Wednesday, August 2, 2017
The suggestion to live together as a “trial run” before marriage is common advice, but it is also misleading. Sure, you may learn more about each other by cohabitating, but it doesn’t ensure that your relationship – or marriage – will last. There are at least a couple of other arguably more important factors to consider.
One such factor is age. According to a 2014 study by the council on Contemporary Families, age is more important in determining whether couples divorce than whether they cohabitated before marriage. Younger people are less likely to choose a good partner for themselves. Or, if they do choose a suitable partner, the relationship might not last because the couple changes and grows apart as they mature. More specifically, the study showed couples that marry or move in together at eighteen years old had a sixty percent divorce rate while those who did so after age twenty-three had only a thirty percent divorce rate.

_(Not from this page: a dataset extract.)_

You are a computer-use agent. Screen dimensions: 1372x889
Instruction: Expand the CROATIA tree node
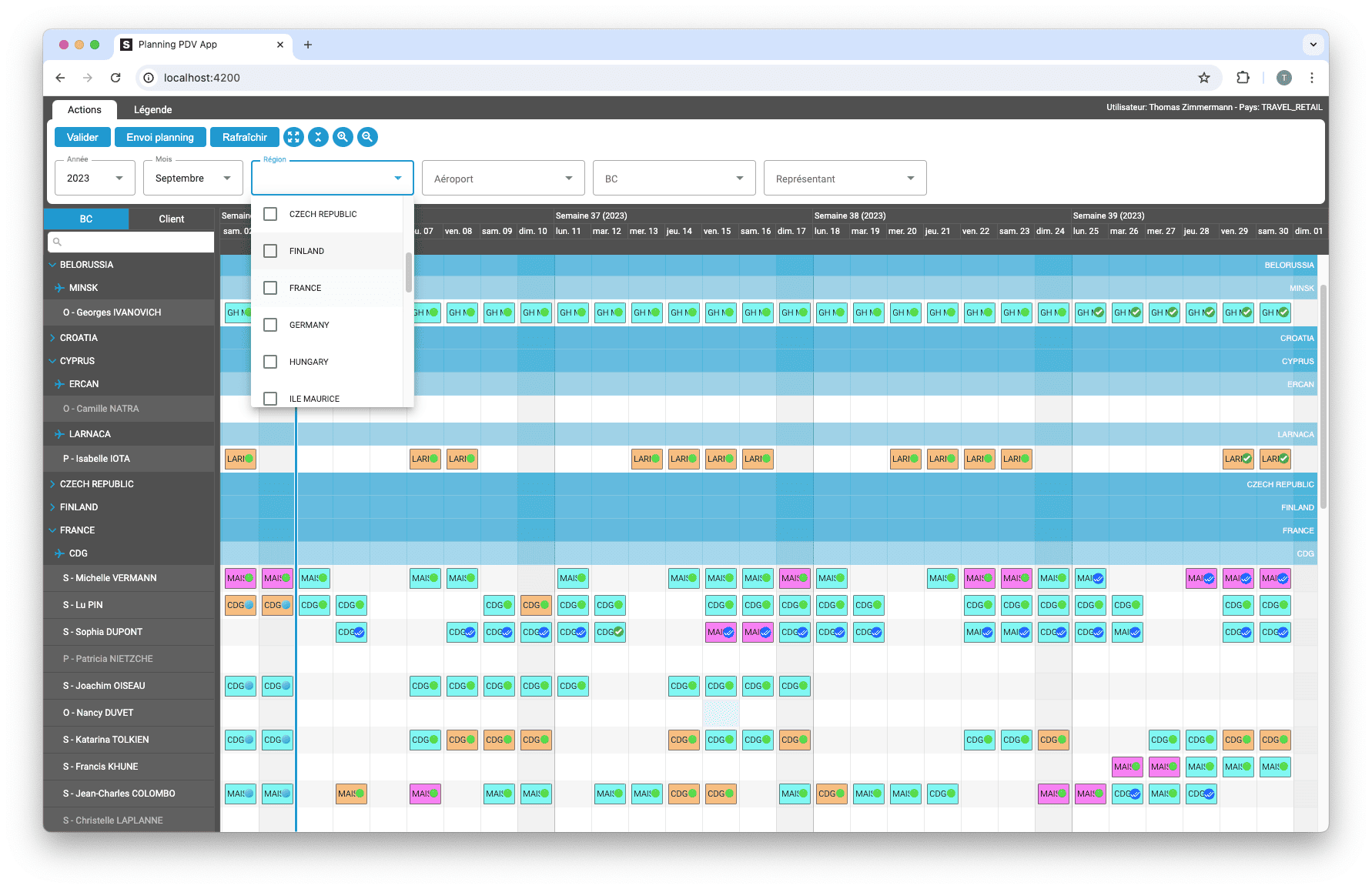tap(51, 337)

That said, common sense tells us that personal growth cannot be tied to any particular age. Individuals mature at different rates, and so it is important to consider whether you need to have more personal growth before you feel stable within yourself and are ready to commit to a relationship. Also, there are different times in life when people grow personally or need to attend more to themselves. In these situations, they would do best to wait on making a commitment. For example, after the loss of a spouse or breakup of a serious relationship, people often need time to grieve before they are ready to commit again. It’s also not uncommon for different life transitions – such as retirement – to prompt people to reassess themselves and what they want from their relationships.
Another key factor that affects the health of relationships is the commitment of both people to them. Whether you are going to cohabitate before marrying or not, the commitment you each have to the relationship affects the likelihood of remaining together. In addition, couples that live together with the intent to marry do well compared to other unmarried couples, including those who live together without the intent to have a long-term commitment.
There is no clear research that shows living together before marriage has either positive or negative effects on staying married. So it’s probably best to work with your partner to figure out the best route for yourselves. But as you think through this decision, consider your stage of life, whether you are settled enough in yourself to make a commitment, and whether you and your partner are ready to commit to each other. It’s not so much whether you cohabitate before marriage that improves the chances of your relationship surviving, but rather how and when you come to that decision.